Rufin décrit son parcours depuis Bourges où son grand-père est médecin. Un médecin de campagne bien qu'il exerce en ville. Une notabilité à une époque où l'examen clinique domine la pratique de la médecine. Pas d'examens techniques, peu de structures hospitalières de pointe. Une médecine à visage humain même si elle se résigne parfois devant la mort.
De ses études en médecine Rufin nous dit "les études de médecine sont longues mais faciles" ; il décrit l'examen d'entrée comme "le débarquement de Normandie" ; "Des vagues d'étudiants hagards sont lâchés, à découvert sous une impitoyable mitraille qui en éliminera les deux tiers."
Lui s'en sort et parvient jusqu'à l'internat. Ce "qui m'attirait dans l'internat était que ce concours fondé par Napoléon était le gardien de cette médecine humainiste et littéraire à laquelle j'avais voulu me destiner" ; "à la plèbe des étudiants s'opposait l'élite issue de l'internat" rajoute-t-il.
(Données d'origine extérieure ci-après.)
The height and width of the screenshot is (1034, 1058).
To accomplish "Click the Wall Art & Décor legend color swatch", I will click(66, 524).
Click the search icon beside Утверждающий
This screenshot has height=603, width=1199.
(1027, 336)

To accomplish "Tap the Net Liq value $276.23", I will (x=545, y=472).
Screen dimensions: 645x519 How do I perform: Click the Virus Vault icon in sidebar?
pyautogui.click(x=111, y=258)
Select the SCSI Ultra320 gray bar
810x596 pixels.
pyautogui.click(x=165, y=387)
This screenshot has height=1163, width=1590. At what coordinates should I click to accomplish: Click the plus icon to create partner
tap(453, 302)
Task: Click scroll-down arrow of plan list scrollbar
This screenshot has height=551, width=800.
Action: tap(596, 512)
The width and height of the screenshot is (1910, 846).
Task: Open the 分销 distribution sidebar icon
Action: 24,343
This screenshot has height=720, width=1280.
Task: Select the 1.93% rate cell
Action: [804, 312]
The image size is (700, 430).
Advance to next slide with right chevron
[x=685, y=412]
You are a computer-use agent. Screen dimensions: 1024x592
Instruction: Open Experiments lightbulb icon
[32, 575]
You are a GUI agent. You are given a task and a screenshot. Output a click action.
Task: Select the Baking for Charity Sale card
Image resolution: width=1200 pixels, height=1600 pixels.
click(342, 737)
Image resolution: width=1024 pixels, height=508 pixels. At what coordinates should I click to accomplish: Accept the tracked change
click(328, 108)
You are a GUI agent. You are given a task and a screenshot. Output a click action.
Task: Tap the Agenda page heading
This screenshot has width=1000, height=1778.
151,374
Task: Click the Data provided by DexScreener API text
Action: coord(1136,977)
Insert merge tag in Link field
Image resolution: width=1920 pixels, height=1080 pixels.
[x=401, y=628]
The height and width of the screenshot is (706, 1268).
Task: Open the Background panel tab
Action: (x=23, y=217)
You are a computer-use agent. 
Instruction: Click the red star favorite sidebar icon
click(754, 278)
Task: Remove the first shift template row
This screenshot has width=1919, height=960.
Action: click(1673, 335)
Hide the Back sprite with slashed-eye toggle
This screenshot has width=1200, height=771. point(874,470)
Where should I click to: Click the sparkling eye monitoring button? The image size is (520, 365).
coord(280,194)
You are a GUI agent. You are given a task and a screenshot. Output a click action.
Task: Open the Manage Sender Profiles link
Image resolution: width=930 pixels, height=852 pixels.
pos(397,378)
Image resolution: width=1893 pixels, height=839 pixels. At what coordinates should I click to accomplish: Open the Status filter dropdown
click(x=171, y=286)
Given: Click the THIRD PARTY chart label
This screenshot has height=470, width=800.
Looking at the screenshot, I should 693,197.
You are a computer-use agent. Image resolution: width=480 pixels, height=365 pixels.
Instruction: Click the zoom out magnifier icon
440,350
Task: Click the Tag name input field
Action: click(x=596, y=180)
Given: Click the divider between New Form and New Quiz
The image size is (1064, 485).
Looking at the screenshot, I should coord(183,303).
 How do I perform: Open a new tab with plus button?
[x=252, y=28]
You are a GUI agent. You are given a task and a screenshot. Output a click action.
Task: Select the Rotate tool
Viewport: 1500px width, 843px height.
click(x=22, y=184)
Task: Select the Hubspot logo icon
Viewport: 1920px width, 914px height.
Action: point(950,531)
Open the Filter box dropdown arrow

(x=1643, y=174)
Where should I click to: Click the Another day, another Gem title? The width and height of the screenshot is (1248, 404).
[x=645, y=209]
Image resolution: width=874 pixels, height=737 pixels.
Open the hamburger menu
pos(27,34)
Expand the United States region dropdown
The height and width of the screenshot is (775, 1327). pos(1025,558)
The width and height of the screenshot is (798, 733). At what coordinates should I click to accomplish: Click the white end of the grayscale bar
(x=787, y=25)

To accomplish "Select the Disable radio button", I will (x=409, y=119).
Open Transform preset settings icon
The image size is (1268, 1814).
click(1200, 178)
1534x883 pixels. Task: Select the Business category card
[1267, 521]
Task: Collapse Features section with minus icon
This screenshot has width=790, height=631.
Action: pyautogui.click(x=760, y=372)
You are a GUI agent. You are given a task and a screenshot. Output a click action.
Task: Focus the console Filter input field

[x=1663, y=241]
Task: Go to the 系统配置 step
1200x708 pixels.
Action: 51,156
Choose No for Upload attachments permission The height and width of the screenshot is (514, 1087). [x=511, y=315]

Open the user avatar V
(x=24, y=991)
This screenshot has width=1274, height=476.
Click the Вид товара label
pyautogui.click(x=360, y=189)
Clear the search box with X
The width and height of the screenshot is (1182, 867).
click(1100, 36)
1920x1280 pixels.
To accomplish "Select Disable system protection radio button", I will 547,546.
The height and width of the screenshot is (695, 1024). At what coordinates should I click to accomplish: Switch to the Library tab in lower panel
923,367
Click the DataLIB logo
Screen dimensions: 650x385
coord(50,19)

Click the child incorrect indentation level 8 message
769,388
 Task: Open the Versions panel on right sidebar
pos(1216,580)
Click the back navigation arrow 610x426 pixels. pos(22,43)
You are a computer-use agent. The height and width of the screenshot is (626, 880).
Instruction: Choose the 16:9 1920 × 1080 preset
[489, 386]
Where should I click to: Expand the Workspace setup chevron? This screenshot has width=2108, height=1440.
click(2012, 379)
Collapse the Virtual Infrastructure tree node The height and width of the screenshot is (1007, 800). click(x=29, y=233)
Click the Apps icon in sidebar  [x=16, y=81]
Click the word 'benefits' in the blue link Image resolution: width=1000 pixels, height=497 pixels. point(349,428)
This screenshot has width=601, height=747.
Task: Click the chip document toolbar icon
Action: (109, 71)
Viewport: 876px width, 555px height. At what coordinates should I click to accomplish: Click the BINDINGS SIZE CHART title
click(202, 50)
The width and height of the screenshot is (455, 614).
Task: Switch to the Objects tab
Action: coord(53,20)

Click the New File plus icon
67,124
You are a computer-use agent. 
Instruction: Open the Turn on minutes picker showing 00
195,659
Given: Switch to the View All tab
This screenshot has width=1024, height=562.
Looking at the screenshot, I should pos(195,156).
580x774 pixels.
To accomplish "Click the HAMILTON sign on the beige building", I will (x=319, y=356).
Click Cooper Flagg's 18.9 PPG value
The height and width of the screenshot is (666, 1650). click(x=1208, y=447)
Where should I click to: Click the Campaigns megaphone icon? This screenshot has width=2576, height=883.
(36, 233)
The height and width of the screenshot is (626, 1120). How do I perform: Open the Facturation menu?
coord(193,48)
Là encore il va déchanter et chercher des alternatives qu'il trouvera dans la coopération en Tunisie notamment.
Le récit montre la dérive d'une médecine humaine vers une discipline technique où le médecin est poussé à "refuser la fatalité de la maladie et même de la mort"
"(...) ce qui me poussait vers la médecine était aussi ce qui devait finalement m'en détourner."
Rufin pressent l'évolution de l'hôpital "hors du monde" et choisit de se consacrer à
l'action humanitaire "plutôt au coeur du monde".
Il connait les premiers pas de Médecins Sans frontières, l'éviction de
Kouchner, la montée en puissance de Claude Malhuret qu'il surnomme
Lénine, le côté méthodique et pragmatique de
Rony Brauman. Il se tournera alors vers Action Contre la Faim...
Il décrit de façon pertinente l'engagement humanitaire de cette époque où, dit-il "le mouvement humanitaire français était une étape sur le chemin qui menait de l'engagement communiste au combat antitotalitaire."
Un livre d'histoire vu par l'un des acteurs qui présente avec justesse les espoirs et les désillusion d'une époque.
Un petit bemol sur la tonalité générale du récit, on a parfois l'impression que l'auteur est extérieur aux événements tant il insiste sur le hasard qui lui a présenté des opportunités qu'il n'a jamais cherché à provoquer.
"Les rencontres donc le hasard, ont été déterminantes pour y parvenir"
"besoin de sentir que le hasard se met de la partie pour décider de ma vie, en tout cas, je ne pris aucune inititaive active."
"Jusque-là, c'était un peu par hasard que je m'étais approché de ce monde."
Un livre témoignage sur le parcours de l'auteur mais surtout et avant tout un témoignage précieux sur l'évolution de la pratique médicale et sur les liens entre l'humanitaire et le politique.
Une phrase qui ne manque pas de résonner dans le contexte actuel :
"L'urgence tue l'urgence. Il suffit de voir ce que sont devenus les services d'urgence dans les hôpitaux."